=== DATA FOR ANALYSIS ===

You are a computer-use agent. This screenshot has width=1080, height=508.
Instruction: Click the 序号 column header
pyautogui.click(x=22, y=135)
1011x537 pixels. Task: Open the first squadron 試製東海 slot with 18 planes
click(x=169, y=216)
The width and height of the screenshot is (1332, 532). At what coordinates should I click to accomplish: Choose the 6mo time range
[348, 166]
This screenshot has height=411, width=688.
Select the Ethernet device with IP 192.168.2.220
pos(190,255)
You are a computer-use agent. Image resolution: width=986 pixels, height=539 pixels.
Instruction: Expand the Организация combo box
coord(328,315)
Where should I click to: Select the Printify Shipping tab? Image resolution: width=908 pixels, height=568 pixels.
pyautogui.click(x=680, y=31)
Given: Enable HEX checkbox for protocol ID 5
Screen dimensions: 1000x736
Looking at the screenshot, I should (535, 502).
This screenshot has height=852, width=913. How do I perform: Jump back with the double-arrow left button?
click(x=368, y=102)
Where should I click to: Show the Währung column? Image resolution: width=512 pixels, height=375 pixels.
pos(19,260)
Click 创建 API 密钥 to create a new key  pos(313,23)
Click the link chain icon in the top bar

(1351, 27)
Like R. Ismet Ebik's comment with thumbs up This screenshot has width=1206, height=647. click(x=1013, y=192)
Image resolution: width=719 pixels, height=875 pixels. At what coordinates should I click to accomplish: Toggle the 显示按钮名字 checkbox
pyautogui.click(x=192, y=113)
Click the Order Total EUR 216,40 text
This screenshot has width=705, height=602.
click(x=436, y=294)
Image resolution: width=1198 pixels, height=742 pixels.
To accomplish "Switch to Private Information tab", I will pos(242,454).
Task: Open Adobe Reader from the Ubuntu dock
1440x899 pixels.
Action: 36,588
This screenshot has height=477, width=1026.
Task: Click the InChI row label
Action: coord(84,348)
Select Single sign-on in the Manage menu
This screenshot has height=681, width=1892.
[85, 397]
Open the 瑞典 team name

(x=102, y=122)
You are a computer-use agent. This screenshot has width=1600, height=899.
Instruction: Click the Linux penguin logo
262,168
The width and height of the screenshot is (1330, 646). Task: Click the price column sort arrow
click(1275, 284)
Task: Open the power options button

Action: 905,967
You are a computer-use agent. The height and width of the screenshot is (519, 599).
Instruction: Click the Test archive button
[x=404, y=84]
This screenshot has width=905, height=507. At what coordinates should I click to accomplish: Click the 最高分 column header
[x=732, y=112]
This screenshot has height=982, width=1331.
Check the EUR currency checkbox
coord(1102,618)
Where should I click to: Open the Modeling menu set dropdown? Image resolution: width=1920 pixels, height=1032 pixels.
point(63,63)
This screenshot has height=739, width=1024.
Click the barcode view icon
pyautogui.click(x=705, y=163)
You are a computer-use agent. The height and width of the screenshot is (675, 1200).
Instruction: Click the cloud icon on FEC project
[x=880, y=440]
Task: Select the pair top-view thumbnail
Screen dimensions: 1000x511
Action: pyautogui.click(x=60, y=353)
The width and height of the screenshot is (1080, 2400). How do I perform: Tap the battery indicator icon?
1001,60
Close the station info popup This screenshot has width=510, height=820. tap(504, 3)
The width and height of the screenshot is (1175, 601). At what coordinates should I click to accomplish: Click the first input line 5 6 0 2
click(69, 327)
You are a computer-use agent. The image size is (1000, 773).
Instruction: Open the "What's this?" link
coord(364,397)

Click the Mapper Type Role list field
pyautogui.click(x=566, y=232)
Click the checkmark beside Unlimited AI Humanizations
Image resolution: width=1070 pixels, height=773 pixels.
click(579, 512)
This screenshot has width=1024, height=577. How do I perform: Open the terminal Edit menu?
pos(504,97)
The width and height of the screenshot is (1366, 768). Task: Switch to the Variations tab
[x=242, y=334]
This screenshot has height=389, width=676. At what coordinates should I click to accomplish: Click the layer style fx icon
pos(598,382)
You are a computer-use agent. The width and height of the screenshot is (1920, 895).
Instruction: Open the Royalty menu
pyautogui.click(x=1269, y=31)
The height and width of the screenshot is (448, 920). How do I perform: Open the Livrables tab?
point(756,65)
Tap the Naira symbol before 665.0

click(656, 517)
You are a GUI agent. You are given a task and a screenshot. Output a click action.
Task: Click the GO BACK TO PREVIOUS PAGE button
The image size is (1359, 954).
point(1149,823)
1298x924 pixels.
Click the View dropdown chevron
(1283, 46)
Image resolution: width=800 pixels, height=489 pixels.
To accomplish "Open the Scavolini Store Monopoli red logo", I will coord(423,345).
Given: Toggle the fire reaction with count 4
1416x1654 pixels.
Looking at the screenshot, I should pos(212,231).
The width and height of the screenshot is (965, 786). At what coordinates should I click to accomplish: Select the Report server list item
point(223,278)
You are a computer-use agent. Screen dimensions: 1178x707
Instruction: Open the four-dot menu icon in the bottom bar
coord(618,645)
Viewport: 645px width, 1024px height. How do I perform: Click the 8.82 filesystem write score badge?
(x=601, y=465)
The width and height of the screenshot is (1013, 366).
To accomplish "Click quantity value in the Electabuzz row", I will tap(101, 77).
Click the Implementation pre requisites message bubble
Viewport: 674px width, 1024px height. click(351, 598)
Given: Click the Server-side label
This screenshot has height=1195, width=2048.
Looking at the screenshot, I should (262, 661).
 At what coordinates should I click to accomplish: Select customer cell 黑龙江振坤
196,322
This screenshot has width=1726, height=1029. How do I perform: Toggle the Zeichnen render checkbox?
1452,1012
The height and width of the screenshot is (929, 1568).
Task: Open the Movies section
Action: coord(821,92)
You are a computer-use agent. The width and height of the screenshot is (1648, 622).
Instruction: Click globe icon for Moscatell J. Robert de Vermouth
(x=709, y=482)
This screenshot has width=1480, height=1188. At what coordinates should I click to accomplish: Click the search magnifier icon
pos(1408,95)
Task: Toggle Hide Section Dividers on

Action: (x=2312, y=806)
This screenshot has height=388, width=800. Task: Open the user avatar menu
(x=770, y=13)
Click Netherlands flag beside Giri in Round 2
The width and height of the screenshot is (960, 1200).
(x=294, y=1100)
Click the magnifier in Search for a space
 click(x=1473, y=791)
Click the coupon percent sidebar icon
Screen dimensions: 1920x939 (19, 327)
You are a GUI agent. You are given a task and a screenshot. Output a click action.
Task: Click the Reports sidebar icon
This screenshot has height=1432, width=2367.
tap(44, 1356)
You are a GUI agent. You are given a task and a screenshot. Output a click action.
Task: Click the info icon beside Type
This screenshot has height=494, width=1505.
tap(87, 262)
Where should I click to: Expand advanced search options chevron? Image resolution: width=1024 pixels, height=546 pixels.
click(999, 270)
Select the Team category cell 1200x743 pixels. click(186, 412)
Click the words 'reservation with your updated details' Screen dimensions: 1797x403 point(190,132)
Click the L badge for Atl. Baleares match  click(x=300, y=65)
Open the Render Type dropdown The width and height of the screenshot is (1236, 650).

===

The entire listing needs to be output again, exactly, please.

> [SOLUTION FOR THIS TASK]:
You are a computer-use agent. This screenshot has width=1080, height=508.
Instruction: Click the 序号 column header
pyautogui.click(x=22, y=135)
1011x537 pixels. Task: Open the first squadron 試製東海 slot with 18 planes
click(x=169, y=216)
The width and height of the screenshot is (1332, 532). At what coordinates should I click to accomplish: Choose the 6mo time range
[348, 166]
This screenshot has height=411, width=688.
Select the Ethernet device with IP 192.168.2.220
pos(190,255)
You are a computer-use agent. Image resolution: width=986 pixels, height=539 pixels.
Instruction: Expand the Организация combo box
coord(328,315)
Where should I click to: Select the Printify Shipping tab? Image resolution: width=908 pixels, height=568 pixels.
pyautogui.click(x=680, y=31)
Given: Enable HEX checkbox for protocol ID 5
Screen dimensions: 1000x736
Looking at the screenshot, I should (535, 502).
This screenshot has height=852, width=913. How do I perform: Jump back with the double-arrow left button?
click(x=368, y=102)
Where should I click to: Show the Währung column? Image resolution: width=512 pixels, height=375 pixels.
pos(19,260)
Click 创建 API 密钥 to create a new key  pos(313,23)
Click the link chain icon in the top bar

(1351, 27)
Like R. Ismet Ebik's comment with thumbs up This screenshot has width=1206, height=647. click(x=1013, y=192)
Image resolution: width=719 pixels, height=875 pixels. At what coordinates should I click to accomplish: Toggle the 显示按钮名字 checkbox
pyautogui.click(x=192, y=113)
Click the Order Total EUR 216,40 text
This screenshot has width=705, height=602.
click(x=436, y=294)
Image resolution: width=1198 pixels, height=742 pixels.
To accomplish "Switch to Private Information tab", I will pos(242,454).
Task: Open Adobe Reader from the Ubuntu dock
1440x899 pixels.
Action: 36,588
This screenshot has height=477, width=1026.
Task: Click the InChI row label
Action: coord(84,348)
Select Single sign-on in the Manage menu
This screenshot has height=681, width=1892.
[85, 397]
Open the 瑞典 team name

(x=102, y=122)
You are a computer-use agent. This screenshot has width=1600, height=899.
Instruction: Click the Linux penguin logo
262,168
The width and height of the screenshot is (1330, 646). Task: Click the price column sort arrow
click(1275, 284)
Task: Open the power options button

Action: 905,967
You are a computer-use agent. The height and width of the screenshot is (519, 599).
Instruction: Click the Test archive button
[x=404, y=84]
This screenshot has width=905, height=507. At what coordinates should I click to accomplish: Click the 最高分 column header
[x=732, y=112]
This screenshot has height=982, width=1331.
Check the EUR currency checkbox
coord(1102,618)
Where should I click to: Open the Modeling menu set dropdown? Image resolution: width=1920 pixels, height=1032 pixels.
point(63,63)
This screenshot has height=739, width=1024.
Click the barcode view icon
pyautogui.click(x=705, y=163)
You are a computer-use agent. The height and width of the screenshot is (675, 1200).
Instruction: Click the cloud icon on FEC project
[x=880, y=440]
Task: Select the pair top-view thumbnail
Screen dimensions: 1000x511
Action: pyautogui.click(x=60, y=353)
The width and height of the screenshot is (1080, 2400). How do I perform: Tap the battery indicator icon?
1001,60
Close the station info popup This screenshot has width=510, height=820. tap(504, 3)
The width and height of the screenshot is (1175, 601). At what coordinates should I click to accomplish: Click the first input line 5 6 0 2
click(69, 327)
You are a computer-use agent. The image size is (1000, 773).
Instruction: Open the "What's this?" link
coord(364,397)

Click the Mapper Type Role list field
pyautogui.click(x=566, y=232)
Click the checkmark beside Unlimited AI Humanizations
Image resolution: width=1070 pixels, height=773 pixels.
click(579, 512)
This screenshot has width=1024, height=577. How do I perform: Open the terminal Edit menu?
pos(504,97)
The width and height of the screenshot is (1366, 768). Task: Switch to the Variations tab
[x=242, y=334]
This screenshot has height=389, width=676. At what coordinates should I click to accomplish: Click the layer style fx icon
pos(598,382)
You are a computer-use agent. The width and height of the screenshot is (1920, 895).
Instruction: Open the Royalty menu
pyautogui.click(x=1269, y=31)
The height and width of the screenshot is (448, 920). How do I perform: Open the Livrables tab?
point(756,65)
Tap the Naira symbol before 665.0

click(656, 517)
You are a GUI agent. You are given a task and a screenshot. Output a click action.
Task: Click the GO BACK TO PREVIOUS PAGE button
The image size is (1359, 954).
point(1149,823)
1298x924 pixels.
Click the View dropdown chevron
(1283, 46)
Image resolution: width=800 pixels, height=489 pixels.
To accomplish "Open the Scavolini Store Monopoli red logo", I will coord(423,345).
Given: Toggle the fire reaction with count 4
1416x1654 pixels.
Looking at the screenshot, I should pos(212,231).
The width and height of the screenshot is (965, 786). At what coordinates should I click to accomplish: Select the Report server list item
point(223,278)
You are a computer-use agent. Screen dimensions: 1178x707
Instruction: Open the four-dot menu icon in the bottom bar
coord(618,645)
Viewport: 645px width, 1024px height. How do I perform: Click the 8.82 filesystem write score badge?
(x=601, y=465)
The width and height of the screenshot is (1013, 366).
To accomplish "Click quantity value in the Electabuzz row", I will tap(101, 77).
Click the Implementation pre requisites message bubble
Viewport: 674px width, 1024px height. click(351, 598)
Given: Click the Server-side label
This screenshot has height=1195, width=2048.
Looking at the screenshot, I should (262, 661).
 At what coordinates should I click to accomplish: Select customer cell 黑龙江振坤
196,322
This screenshot has width=1726, height=1029. How do I perform: Toggle the Zeichnen render checkbox?
1452,1012
The height and width of the screenshot is (929, 1568).
Task: Open the Movies section
Action: coord(821,92)
You are a computer-use agent. The width and height of the screenshot is (1648, 622).
Instruction: Click globe icon for Moscatell J. Robert de Vermouth
(x=709, y=482)
This screenshot has width=1480, height=1188. At what coordinates should I click to accomplish: Click the search magnifier icon
pos(1408,95)
Task: Toggle Hide Section Dividers on

Action: (x=2312, y=806)
This screenshot has height=388, width=800. Task: Open the user avatar menu
(x=770, y=13)
Click Netherlands flag beside Giri in Round 2
The width and height of the screenshot is (960, 1200).
(x=294, y=1100)
Click the magnifier in Search for a space
 click(x=1473, y=791)
Click the coupon percent sidebar icon
Screen dimensions: 1920x939 (19, 327)
You are a GUI agent. You are given a task and a screenshot. Output a click action.
Task: Click the Reports sidebar icon
This screenshot has height=1432, width=2367.
tap(44, 1356)
You are a GUI agent. You are given a task and a screenshot. Output a click action.
Task: Click the info icon beside Type
This screenshot has height=494, width=1505.
tap(87, 262)
Where should I click to: Expand advanced search options chevron? Image resolution: width=1024 pixels, height=546 pixels.
click(999, 270)
Select the Team category cell 1200x743 pixels. click(186, 412)
Click the words 'reservation with your updated details' Screen dimensions: 1797x403 point(190,132)
Click the L badge for Atl. Baleares match  click(x=300, y=65)
Open the Render Type dropdown The width and height of the screenshot is (1236, 650).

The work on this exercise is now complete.